### Task data ###

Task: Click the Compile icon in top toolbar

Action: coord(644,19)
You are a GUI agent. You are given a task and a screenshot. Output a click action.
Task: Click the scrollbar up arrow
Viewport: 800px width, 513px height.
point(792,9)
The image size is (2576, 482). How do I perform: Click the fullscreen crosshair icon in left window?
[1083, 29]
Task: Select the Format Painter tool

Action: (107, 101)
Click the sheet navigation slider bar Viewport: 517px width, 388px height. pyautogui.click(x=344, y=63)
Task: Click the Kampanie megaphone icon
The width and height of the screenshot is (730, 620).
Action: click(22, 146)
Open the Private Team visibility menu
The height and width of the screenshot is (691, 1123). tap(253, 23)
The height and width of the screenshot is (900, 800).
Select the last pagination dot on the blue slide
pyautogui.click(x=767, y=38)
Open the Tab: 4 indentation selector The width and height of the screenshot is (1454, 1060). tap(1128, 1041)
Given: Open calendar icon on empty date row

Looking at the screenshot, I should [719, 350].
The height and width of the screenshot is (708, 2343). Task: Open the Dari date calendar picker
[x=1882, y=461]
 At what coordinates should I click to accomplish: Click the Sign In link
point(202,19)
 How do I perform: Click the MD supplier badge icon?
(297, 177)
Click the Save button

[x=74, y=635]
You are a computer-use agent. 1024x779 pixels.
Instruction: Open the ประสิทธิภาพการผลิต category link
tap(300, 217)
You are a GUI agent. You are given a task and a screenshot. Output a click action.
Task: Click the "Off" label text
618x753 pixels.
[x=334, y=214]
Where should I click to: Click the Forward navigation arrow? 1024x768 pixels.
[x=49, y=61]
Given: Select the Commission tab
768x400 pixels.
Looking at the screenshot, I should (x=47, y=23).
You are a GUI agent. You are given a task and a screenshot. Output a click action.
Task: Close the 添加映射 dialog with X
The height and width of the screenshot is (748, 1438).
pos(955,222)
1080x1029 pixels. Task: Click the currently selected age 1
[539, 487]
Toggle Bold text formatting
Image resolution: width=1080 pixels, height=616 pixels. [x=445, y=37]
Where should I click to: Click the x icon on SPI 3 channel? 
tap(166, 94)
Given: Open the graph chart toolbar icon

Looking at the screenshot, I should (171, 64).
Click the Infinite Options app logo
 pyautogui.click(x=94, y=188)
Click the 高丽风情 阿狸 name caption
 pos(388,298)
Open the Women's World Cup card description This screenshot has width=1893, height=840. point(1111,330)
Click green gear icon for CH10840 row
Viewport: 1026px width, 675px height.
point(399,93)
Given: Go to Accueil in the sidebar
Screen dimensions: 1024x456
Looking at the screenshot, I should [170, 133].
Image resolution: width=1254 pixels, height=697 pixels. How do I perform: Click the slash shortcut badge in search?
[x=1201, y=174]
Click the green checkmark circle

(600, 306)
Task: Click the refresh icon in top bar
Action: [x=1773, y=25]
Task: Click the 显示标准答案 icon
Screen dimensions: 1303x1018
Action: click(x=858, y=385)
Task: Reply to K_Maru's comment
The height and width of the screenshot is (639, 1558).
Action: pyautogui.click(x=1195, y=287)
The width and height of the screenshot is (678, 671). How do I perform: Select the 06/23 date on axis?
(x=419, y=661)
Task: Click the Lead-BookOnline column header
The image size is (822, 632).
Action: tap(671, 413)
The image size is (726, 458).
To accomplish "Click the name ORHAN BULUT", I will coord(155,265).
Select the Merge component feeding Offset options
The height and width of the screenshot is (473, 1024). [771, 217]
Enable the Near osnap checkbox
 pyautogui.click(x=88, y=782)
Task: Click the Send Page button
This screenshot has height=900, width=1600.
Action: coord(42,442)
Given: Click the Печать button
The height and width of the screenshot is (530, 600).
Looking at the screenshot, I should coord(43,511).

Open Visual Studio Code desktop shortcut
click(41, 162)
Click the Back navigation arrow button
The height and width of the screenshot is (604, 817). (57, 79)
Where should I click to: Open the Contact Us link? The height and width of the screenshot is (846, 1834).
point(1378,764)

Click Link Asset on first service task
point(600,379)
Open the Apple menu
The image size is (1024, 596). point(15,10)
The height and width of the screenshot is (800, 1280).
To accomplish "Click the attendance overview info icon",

###

#### What is needed
Find the line containing "Click Link Asset on first service task" in the material above. Print it and every line after it through the end, exactly and only those.

#### Task output
Click Link Asset on first service task
point(600,379)
Open the Apple menu
The image size is (1024, 596). point(15,10)
The height and width of the screenshot is (800, 1280).
To accomplish "Click the attendance overview info icon",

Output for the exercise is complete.